RAVEN: Multitask Retrieval Augmented Vision-Language Learning

Varun Nagaraj Rao,Siddharth Choudhary,Aditya Deshpande,Ravi Kumar Satzoda,Srikar Appalaraju
2024-06-27
Abstract:The scaling of large language models to encode all the world's knowledge in model parameters is unsustainable and has exacerbated resource barriers. Retrieval-Augmented Generation (RAG) presents a potential solution, yet its application to vision-language models (VLMs) is under explored. Existing methods focus on models designed for single tasks. Furthermore, they're limited by the need for resource intensive pre training, additional parameter requirements, unaddressed modality prioritization and lack of clear benefit over non-retrieval baselines. This paper introduces RAVEN, a multitask retrieval augmented VLM framework that enhances base VLMs through efficient, task specific fine-tuning. By integrating retrieval augmented samples without the need for additional retrieval-specific parameters, we show that the model acquires retrieval properties that are effective across multiple tasks. Our results and extensive ablations across retrieved modalities for the image captioning and VQA tasks indicate significant performance improvements compared to non retrieved baselines +1 CIDEr on MSCOCO, +4 CIDEr on NoCaps and nearly a +3\% accuracy on specific VQA question types. This underscores the efficacy of applying RAG approaches to VLMs, marking a stride toward more efficient and accessible multimodal learning.
Computer Vision and Pattern Recognition,Artificial Intelligence,Information Retrieval
What problem does this paper attempt to address?

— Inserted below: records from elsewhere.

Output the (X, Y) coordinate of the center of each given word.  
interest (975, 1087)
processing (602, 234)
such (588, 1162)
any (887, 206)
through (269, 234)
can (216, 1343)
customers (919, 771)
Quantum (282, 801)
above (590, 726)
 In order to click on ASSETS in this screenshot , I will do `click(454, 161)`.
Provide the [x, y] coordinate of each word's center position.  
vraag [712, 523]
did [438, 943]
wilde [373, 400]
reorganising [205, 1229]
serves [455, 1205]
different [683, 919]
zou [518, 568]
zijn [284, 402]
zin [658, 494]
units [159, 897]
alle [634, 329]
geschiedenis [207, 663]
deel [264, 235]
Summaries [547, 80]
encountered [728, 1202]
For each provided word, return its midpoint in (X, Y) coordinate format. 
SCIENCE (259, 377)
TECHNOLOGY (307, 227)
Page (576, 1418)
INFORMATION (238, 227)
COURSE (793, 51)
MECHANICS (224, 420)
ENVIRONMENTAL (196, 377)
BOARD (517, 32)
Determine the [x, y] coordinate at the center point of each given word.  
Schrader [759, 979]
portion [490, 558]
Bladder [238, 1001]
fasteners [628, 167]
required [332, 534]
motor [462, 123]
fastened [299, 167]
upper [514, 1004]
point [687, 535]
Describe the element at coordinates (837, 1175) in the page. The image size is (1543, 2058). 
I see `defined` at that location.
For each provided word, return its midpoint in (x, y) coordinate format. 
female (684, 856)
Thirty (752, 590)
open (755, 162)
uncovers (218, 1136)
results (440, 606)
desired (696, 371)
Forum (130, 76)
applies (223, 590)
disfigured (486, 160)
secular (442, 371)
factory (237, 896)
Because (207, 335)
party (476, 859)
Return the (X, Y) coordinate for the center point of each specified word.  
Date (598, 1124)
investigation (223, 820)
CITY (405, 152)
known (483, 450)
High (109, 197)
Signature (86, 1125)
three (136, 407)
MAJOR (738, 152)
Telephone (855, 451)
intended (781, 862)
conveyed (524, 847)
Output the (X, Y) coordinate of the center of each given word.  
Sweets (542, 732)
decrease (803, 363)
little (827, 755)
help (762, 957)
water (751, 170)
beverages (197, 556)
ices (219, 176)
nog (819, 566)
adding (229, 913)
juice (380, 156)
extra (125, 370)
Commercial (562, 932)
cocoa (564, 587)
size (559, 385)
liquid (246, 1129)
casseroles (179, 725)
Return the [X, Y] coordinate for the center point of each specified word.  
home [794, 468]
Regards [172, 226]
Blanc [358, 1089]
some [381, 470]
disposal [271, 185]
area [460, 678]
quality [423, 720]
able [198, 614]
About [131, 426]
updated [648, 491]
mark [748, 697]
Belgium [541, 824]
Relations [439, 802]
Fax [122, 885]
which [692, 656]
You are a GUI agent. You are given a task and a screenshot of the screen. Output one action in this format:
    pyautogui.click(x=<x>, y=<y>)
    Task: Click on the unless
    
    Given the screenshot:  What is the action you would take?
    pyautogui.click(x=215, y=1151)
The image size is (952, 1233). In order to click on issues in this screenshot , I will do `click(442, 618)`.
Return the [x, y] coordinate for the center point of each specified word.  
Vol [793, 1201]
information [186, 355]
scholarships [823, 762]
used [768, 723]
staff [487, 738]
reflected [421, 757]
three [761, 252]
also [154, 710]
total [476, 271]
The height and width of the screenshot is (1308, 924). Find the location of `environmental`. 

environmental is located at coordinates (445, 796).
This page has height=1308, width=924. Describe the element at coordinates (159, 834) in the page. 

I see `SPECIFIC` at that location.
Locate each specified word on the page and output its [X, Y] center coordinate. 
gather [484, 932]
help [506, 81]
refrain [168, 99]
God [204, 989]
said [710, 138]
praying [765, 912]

The paper aims to address the unsustainability and resource barriers caused by the parameter expansion of current large-scale language models (such as the GPT series). Specifically, the paper explores the application of the Retrieval-Augmented Generation (RAG) method in Vision-Language Models (VLMs). Although the RAG method has achieved success in natural language processing, its exploration in VLMs remains limited, and existing methods have the following shortcomings: 1. **Single Task Limitation**: Most methods are only applicable to a single task and cannot comprehensively evaluate cross-task performance. 2. **High Pre-training Requirements**: They rely on retrieval-specific parameters for pre-training, which increases model complexity and resource consumption. 3. **Unclear Modality Priority**: The priority of image or text modality in the retrieval process is not clearly defined. 4. **Dataset Overlap**: Some studies use datasets for retrieval that overlap with pre-training or fine-tuning datasets, affecting the validity of the results. To address these issues, the paper proposes the RAVEN framework, a multi-task retrieval-augmented VLM framework that enhances the performance of the base VLM through efficient task-specific fine-tuning without the need for additional retrieval-specific parameters. Experimental results show that RAVEN achieves significant performance improvements in Image Captioning and Visual Question Answering (VQA) tasks, with a +1 CIDEr score increase on the MSCOCO and NoCaps datasets and about a 3% accuracy improvement on specific types of VQA questions. These results demonstrate the effectiveness of the RAG method applied to VLMs, opening up new directions for more efficient and sustainable multimodal learning.